Trop de levures dans les vins en bouteille

Marine Balue - La vigne - n°231 - mai 2001 - page 60

Des analyses microbiologiques réalisées par un laboratoire de Gironde révèlent une très forte présence de levures et de bactéries vivantes dans des vins en bouteille.
MISE EN BOUTEILLE. Trop de vins sont embouteillés sans qu'ils soient complètement débarrassés de micro-organismes vivants. © P. ROY

MISE EN BOUTEILLE. Trop de vins sont embouteillés sans qu'ils soient complètement débarrassés de micro-organismes vivants. © P. ROY

Les vins mis en bouteilles contiennent des levures et des bactéries vivantes, à des niveaux parfois élevés. En effet, début 2011, le centre œnologique de Pauillac (Gironde) a fait le bilan d'analyses microbiologiques réalisées depuis 2008 sur 182 vins conditionnés. Ces bouteilles, destinées à l'export, ont été mises sur le marché et proviennent de diverses régions françaises ou de l'étranger.
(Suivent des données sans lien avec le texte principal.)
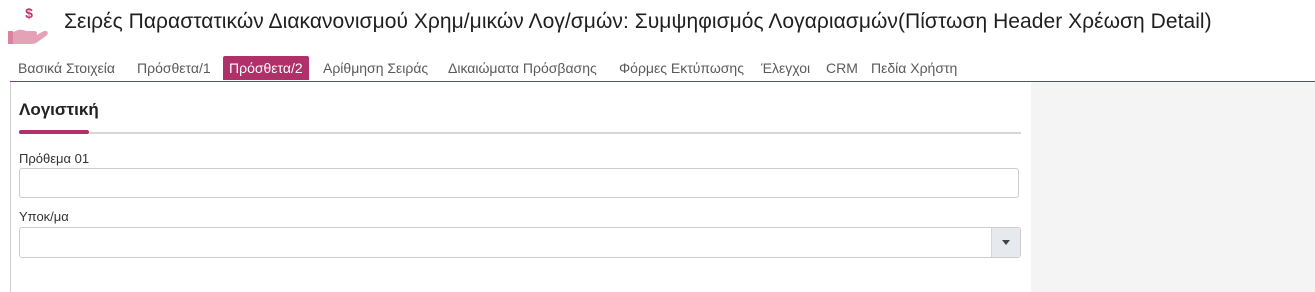  What do you see at coordinates (29, 24) in the screenshot?
I see `hand-money-icon: $` at bounding box center [29, 24].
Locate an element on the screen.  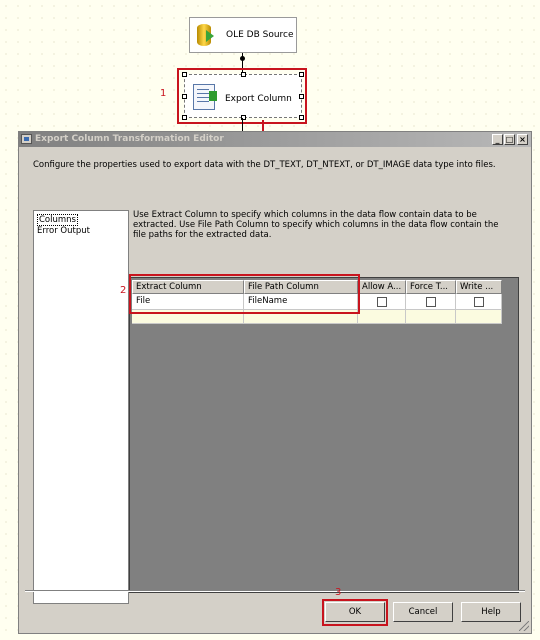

Des risques de vins phénolés

Les analyses par épifluorescence révèlent tout d'abord que près d'un tiers de ces vins (30 %) contient des levures vivantes. « La plupart de ces vins sont des rouges qui ont vu un élevage long, expose Christophe Coupez, le directeur du centre de Pauillac. Il est donc fort probable que ces levures soient des Brettanomyces. » Or, elles sont connues pour produire des phénols volatiles, responsables d'arômes désagréables (animales, sueur de cheval…).

« Pour des vins de garde, comme beaucoup dans le Bordelais, c'est très problématique, car les Brett ont le temps de se trouver dans des conditions favorables à la production de phénols », estime l'œnologue. Sur des vins à rotation rapide, le risque est peut-être un peu moins grand, ces conditions n'étant pas forcément réunies à temps.

Côté bactéries, le bilan n'est pas meilleur. L'épi-fluorescence a détecté leur présence dans 97 % des bouteilles analysées, les quantités étant souvent importantes.

Pour Christophe Coupez, c'est surtout l'aspect visuel qui risque d'être dégradé : pendant le stockage, les bactéries peuvent s'amasser sur la surface du verre et former un liseré clair apparent. « Ces observations témoignent du fait que les bonnes décisions ne sont pas toujours prises avant la mise en bouteille », interprète Christophe Coupez.